Extortiongate: o escândalo que abala toda a Argentina e aponta para um possível golpe de Estado argentino-brasileiro no Uruguai a pedido dos EUA

por Wayne Madsen | Strategic Culture Foundation

Jornal GGN - 7 de abril, 2019

https://jornalggn.com.br/politica/nao-espione-por-mim-argentina-por-wayne-madsen/

Quando um incompetente presidente dos EUA contrata como seu “enviado especial” para mudança de regime na Venezuela o mesmo bufão que se atrapalhou, ajudando assim a expor o escândalo Irã-Contra, pode-se esperar qualquer coisa.

Abrams, ao ajudar a transferir erroneamente fundos que solicitara ao sultão de Brunei e que acabaram na conta bancária suíça de um magnata dos navios, atraiu a atenção do Irã-Contra pelas autoridades bancárias suíças.

A recente descoberta do juiz argentino Alejo Ramos Padilla de que o governo Trump cooptou o regime argentino de direita do presidente Mauricio Macri para atacar a estatal venezuelana e o governo esquerdista do Uruguai em uma extensa operação de extorsão tem todas as marcas do enviado especial imbecil de Trump para a Venezuela, Elliott Abrams.

Enquanto era secretário de Estado adjunto para Assuntos do Hemisfério Ocidental durante o governo Ronald Reagan, Abrams, que foi indiciado por seu papel no comércio ilegal de armas norte-americanas para o Irã em troca de reféns americanos mantidos por grupos milicianos xiitas pró-iranianos no Líbano, foi retirado da aposentadoria por seu companheiro neoconservador John Bolton para provocar a derrubada do governo do presidente Nicolas Maduro na Venezuela.

Durante o episódio Irã-Contra, o nefasto Abrams, que se considera um especialista na América Latina, ajudou a usar os fundos coletados com a venda ilegal de armas para o Irã para comprar armas do mercado negro para os Contras da Nicarágua. Abrams realizou a operação com a ajuda do cartel de drogas de Medellín, na Colômbia e do líder panamenho Manuel Noriega. Abrams provavelmente teria cumprido uma longa pena de prisão por seus crimes se o presidente George H. Bush não tivesse perdoado ele e outros criminosos contra-iranistas na véspera de Natal em 1992.

As impressões digitais de Abrams, Bolton, do secretário de Estado Mike Pompeo e do presidente do Subcomitê do Hemisfério Ocidental para Relações Exteriores do Senado, Marco Rubio, estão por toda parte no escândalo do “Extortiongate” que agora abala a Argentina.

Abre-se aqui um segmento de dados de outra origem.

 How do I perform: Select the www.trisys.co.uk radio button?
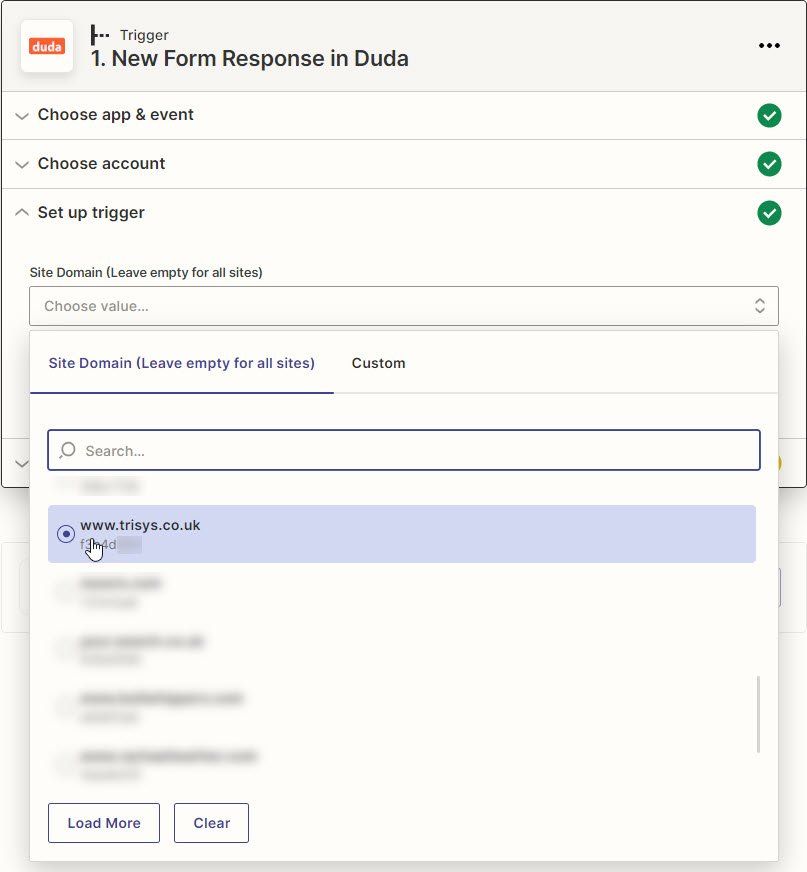66,534
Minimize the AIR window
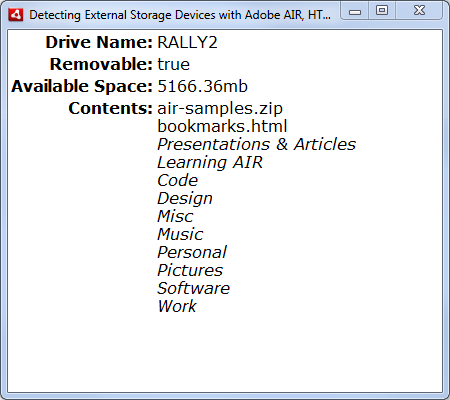 coord(355,11)
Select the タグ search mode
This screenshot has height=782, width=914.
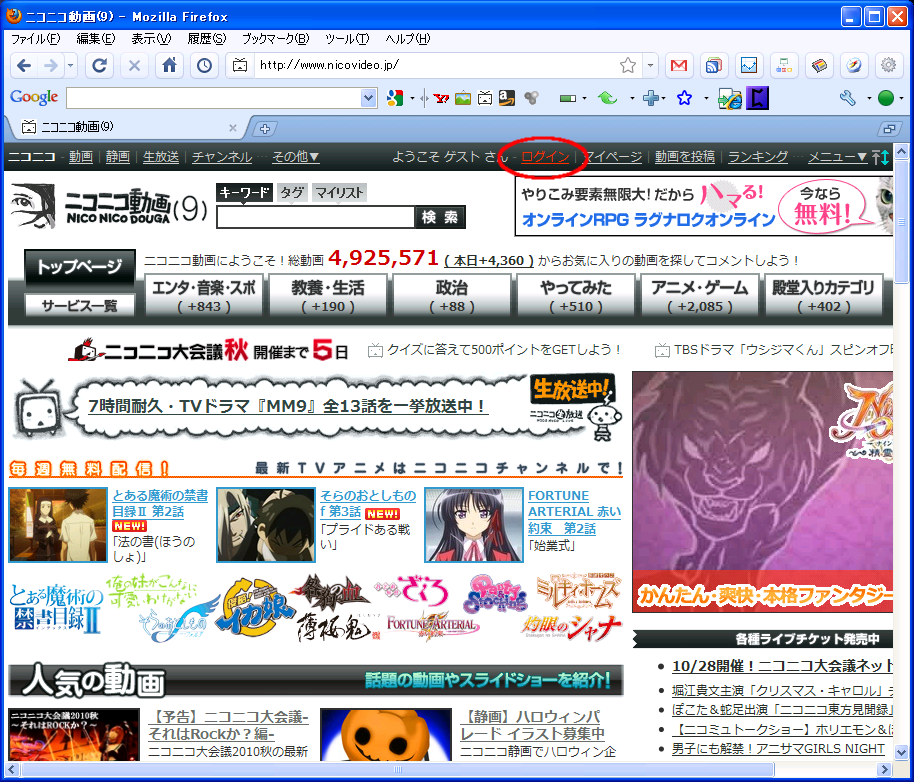point(292,192)
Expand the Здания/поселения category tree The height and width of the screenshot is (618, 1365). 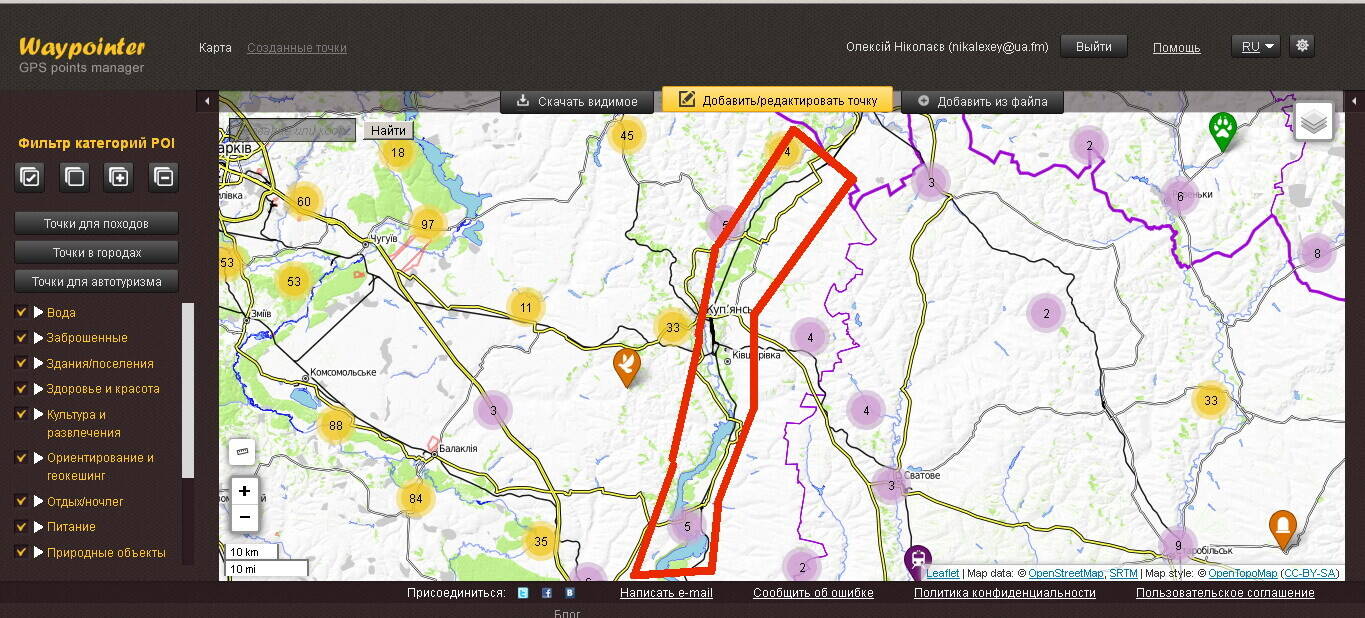(x=39, y=363)
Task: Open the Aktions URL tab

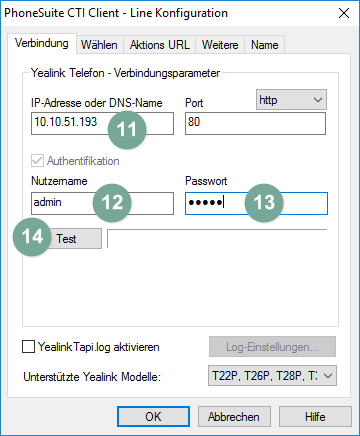Action: 160,45
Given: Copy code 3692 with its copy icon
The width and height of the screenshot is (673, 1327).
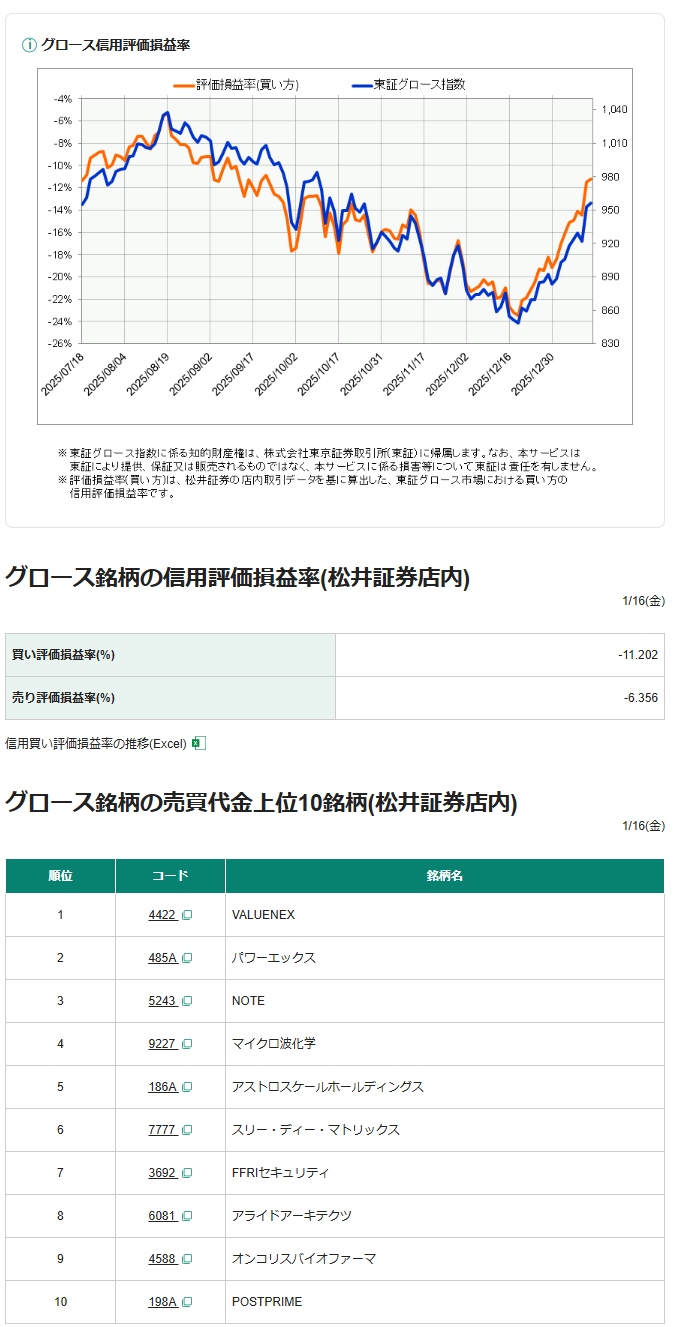Looking at the screenshot, I should 187,1173.
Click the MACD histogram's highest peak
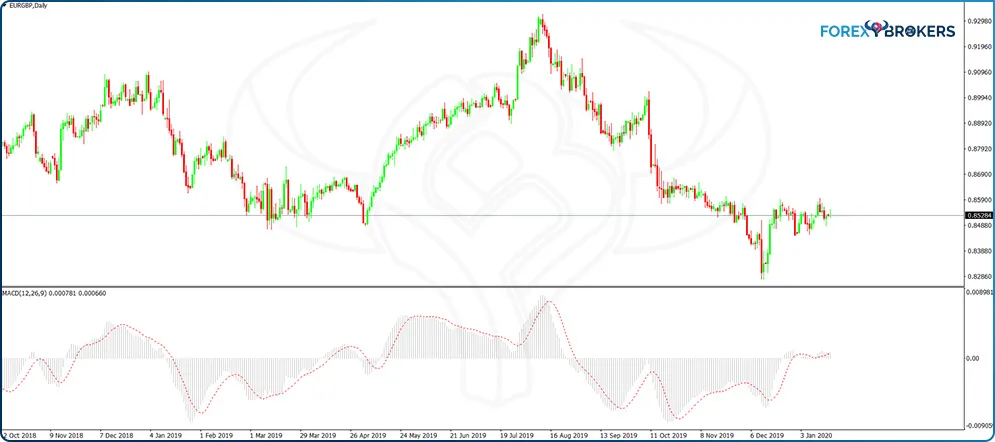The image size is (995, 442). pos(542,297)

O juiz Padilla está encabeçando um caso contra o regime de Macri que envolve milhões de dólares extorquidos por aliados de Macri de alvos políticos da oposição, bem como coerção para obtenção de testemunhos falsos contra esses alvos. Padilla disse ao Comitê de Liberdade de Expressão da Câmara de Deputados da Argentina que o que descobriu era uma “rede paraestatal de espionagem ideológica, política e judicial de grande magnitude”, acrescentando que se tratava de uma rede de operações de inteligência ilegal ligadas ao Judiciário, governo, forças de segurança, poderes políticos e a mídia “.

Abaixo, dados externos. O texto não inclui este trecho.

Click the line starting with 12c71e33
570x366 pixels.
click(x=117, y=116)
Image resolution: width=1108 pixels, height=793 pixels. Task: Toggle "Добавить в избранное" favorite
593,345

Macri é parceiro de negócios imobiliários da Trump Organization para construir uma Trump Tower no centro de Buenos Aires. Embora o projeto não tenha tido sucesso, os laços comerciais entre Macri e seu pai italiano-argentino, Francesco Macri e a Trump Organization – que remontam aos tempos em que Fred Trump, pai de Donald Trump, comandava a empresa – são lendários. Eles incluem joint venture e empreendimentos imobiliários em Manhattan e Buenos Aires. Companhias de fachada offshore da Trump Organization e do conglomerado Socma, da família Macri, aparecem nos jornais da agora extinta firma de advocacia da Cidade do Panamá, a Mossack-Fonseca.

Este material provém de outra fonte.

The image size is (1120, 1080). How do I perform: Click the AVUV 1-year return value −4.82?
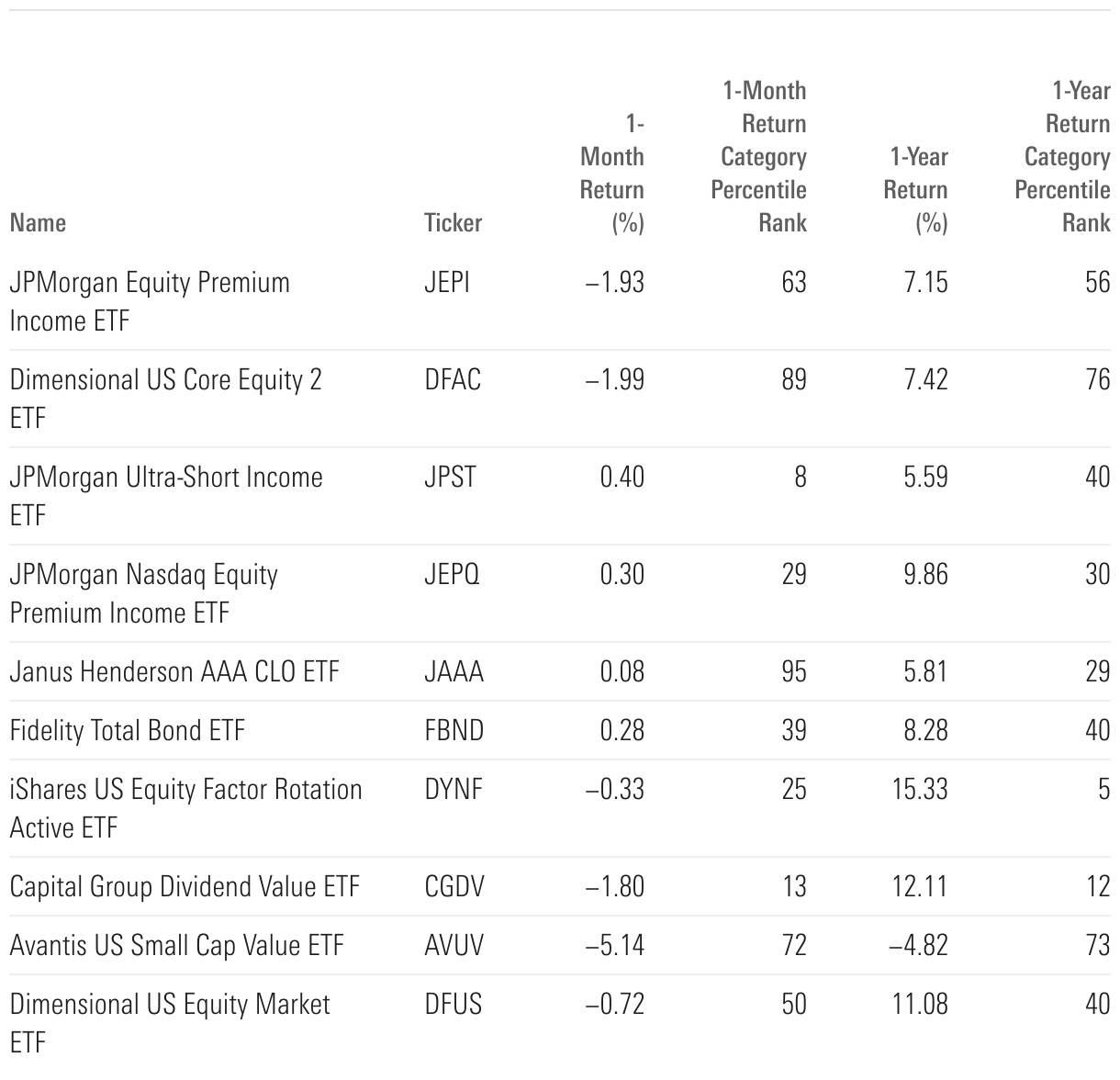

O juiz Padilla foi recentemente convidado a testemunhar sobre o “Extortiongate” pelo presidente do Comitê de Liberdade de Expressão, Leopoldo Moreau. O convite veio depois que o presidente do Comitê de Inteligência Conjunta, o senador Juan Carlos Marino, fiel a Macri, recusou-se a convidar Padilla para depor perante seu comitê de supervisão de inteligência. Moreau chamou a extorsão de “o escândalo institucional mais grave desde que a democracia retornou à Argentina [em 1983]”, acrescentando que “esta é uma máfia dedicada a enquadrar opositores, coagir testemunhos falsos e espionagem”.

Padilla nomeou perpetradores da operação de extorsão, o procurador federal Carlos Stornelli, seu sócio próximo, Marcelo d’Alessio, bem como a agência de inteligência argentina “Agencia Federal de Inteligência” (AFI), o chefe da AFI Gustavo Arribas, duas congressistas de direita – Elisa Carrió e Paula Olivetto, da Coalizão Cívica pró Macri – e o jornal de direita “Clarín”.

D’Alessio foi preso em 15 de fevereiro deste ano. Em vinte e duas horas de provas incriminatórias de áudio e vídeo, d’Alessio admite que Stornelli recebeu US $ 12 milhões em propinas de indivíduos ilegais desde agosto de 2018. Acredita-se que Stornelli tenha conduzido sua operação de extorsão com o conhecimento e o incentivo da ministra da Segurança. Patricia Bullrich. Stornelli recusou-se a comparecer perante o juiz Padilla ou a entregar seus telefones celulares de acordo com uma intimação judicial. O renomado “bagman” da operação, o prefeito de Salta Gustavo Sáen, um aliado próximo de Macri, forneceu seus telefones pessoais para Padilla.

Padilla, que tem sido alvo de intensa crítica pela mídia pró-Macri, tem sido comparado por alguns na Argentina a Robert Mueller, o Conselho Especial dos EUA que investiga Trump. Padilla revelou que d’Alessio trabalhava para a CIA e que, em sua posse, havia documentos da embaixada dos EUA em Buenos Aires, manuais da CIA sobre a infiltração de agentes americanos da Argentina e da Venezuela e armas emitidas pelos EUA.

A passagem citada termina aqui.